Arbitrage: CBN orders banks to reverse TB transactions over regulatory breaches

CBN

Amaechi Ogbonna and Juliana Taiwo Obalonye, Washington DC

The Central Bank of Nigeria (CBN) has warned it would sanction banks and their customers over shady deals intended to sabotage its recent loan to deposit ratio (LDR) policy.

The banking regulator which initially set the LDR at 60 percent before raising it to 65 percent with a December 2019 deadline raised the alarm at an exclusive briefing in Washington DC, where it lamented Nigerian commercial banks’ recent moves to undermine its good intentions for the economy.

According to the CBN, while the LDR policy has led to lower lending rates, some banks are now giving loans to customers to buy treasury bills (TBs) and other securities at CBN’s open market operations (OMO), with intent of earning abnormal gains or arbitrage by taking advantage of rate differentials in the markets.
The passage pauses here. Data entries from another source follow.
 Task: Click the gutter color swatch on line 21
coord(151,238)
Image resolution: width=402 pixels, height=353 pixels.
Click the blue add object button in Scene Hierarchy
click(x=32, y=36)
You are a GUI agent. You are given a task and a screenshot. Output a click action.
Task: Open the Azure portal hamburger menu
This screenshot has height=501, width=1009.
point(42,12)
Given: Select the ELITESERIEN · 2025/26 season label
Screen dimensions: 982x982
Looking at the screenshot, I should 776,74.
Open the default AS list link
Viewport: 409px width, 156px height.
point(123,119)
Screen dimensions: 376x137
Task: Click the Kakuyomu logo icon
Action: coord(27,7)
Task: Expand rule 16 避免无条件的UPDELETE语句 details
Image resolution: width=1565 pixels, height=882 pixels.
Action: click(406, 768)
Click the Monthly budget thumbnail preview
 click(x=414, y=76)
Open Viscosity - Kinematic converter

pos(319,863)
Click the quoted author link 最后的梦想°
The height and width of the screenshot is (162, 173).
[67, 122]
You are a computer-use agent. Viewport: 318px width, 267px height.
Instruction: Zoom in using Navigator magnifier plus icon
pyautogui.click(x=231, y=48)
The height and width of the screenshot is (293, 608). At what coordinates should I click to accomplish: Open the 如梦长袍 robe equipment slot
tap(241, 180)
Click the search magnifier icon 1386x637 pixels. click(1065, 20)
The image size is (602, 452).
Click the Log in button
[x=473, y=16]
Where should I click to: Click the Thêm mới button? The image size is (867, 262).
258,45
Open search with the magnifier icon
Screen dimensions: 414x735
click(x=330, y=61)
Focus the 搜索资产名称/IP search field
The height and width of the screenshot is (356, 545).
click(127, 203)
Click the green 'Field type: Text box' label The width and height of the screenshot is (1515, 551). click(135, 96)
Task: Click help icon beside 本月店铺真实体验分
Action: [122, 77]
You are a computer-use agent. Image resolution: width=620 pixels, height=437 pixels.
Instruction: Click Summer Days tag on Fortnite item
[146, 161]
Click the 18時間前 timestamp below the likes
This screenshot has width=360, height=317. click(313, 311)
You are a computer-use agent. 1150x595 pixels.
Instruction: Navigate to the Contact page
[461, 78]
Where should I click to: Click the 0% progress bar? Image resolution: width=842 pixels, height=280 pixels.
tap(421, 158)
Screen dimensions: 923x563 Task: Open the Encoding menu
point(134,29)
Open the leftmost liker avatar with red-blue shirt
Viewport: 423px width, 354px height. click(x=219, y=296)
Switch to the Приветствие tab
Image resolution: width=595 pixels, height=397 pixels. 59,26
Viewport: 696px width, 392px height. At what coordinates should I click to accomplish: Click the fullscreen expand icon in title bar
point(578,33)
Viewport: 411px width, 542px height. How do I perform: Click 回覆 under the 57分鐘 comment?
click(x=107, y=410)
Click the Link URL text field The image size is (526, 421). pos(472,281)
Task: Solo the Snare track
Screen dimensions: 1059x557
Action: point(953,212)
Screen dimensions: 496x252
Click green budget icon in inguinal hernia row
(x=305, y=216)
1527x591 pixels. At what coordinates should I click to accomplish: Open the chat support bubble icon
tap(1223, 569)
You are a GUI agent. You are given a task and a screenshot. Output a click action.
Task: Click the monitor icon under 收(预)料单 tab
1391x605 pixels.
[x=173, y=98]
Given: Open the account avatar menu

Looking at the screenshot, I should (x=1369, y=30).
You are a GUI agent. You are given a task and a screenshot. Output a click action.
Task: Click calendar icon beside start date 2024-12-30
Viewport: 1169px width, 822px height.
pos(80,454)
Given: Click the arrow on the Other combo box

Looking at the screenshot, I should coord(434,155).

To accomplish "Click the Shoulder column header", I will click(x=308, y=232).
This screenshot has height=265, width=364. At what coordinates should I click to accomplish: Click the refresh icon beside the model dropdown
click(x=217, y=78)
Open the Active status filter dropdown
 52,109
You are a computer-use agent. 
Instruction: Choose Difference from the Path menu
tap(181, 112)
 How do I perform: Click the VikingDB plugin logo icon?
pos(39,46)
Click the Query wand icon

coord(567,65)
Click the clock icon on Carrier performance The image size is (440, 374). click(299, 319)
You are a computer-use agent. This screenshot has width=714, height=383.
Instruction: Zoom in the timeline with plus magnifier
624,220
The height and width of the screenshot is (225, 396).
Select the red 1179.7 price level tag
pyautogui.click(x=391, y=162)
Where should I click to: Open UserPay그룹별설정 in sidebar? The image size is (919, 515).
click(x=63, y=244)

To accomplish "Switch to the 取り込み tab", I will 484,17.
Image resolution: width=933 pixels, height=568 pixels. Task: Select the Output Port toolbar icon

It also alleged that some banks that took intervention loans for agriculture and industry from the Bank of Industry at 7 percent later reinvested same in TBs and CBN’s OMO at 14 percent — making a profit of 7 percentage points without putting the funds in the sectors meant for such.

It was against this backdrop that the CBN had instructed banks to reverse the TBs and OMO of customers suspected of arbitraging.

Speaking on the sidelines of the IMF and World Bank meetings in Washington DC, Isaac Okorafor, the CBN spokesman, said the affected banks and their customers will be sanctioned and blacklisted for arbitraging in the market.

“Our policy is meant to spur manufacturing output. We have started to see banks now marketing their customers for loans including consumer credits and mortgages,” he said.

“Now that these loans are coming at low rates, manufacturing companies should concentrate on their manufacturing businesses and not on arbitrage. This is how manufacturing output and GDP can be boosted.

Any customer found arbitraging will be blacklisted, with their names published in the newspapers while the banks will be penalised.” He said

Okorafor said Nigerians have been praying for low rates.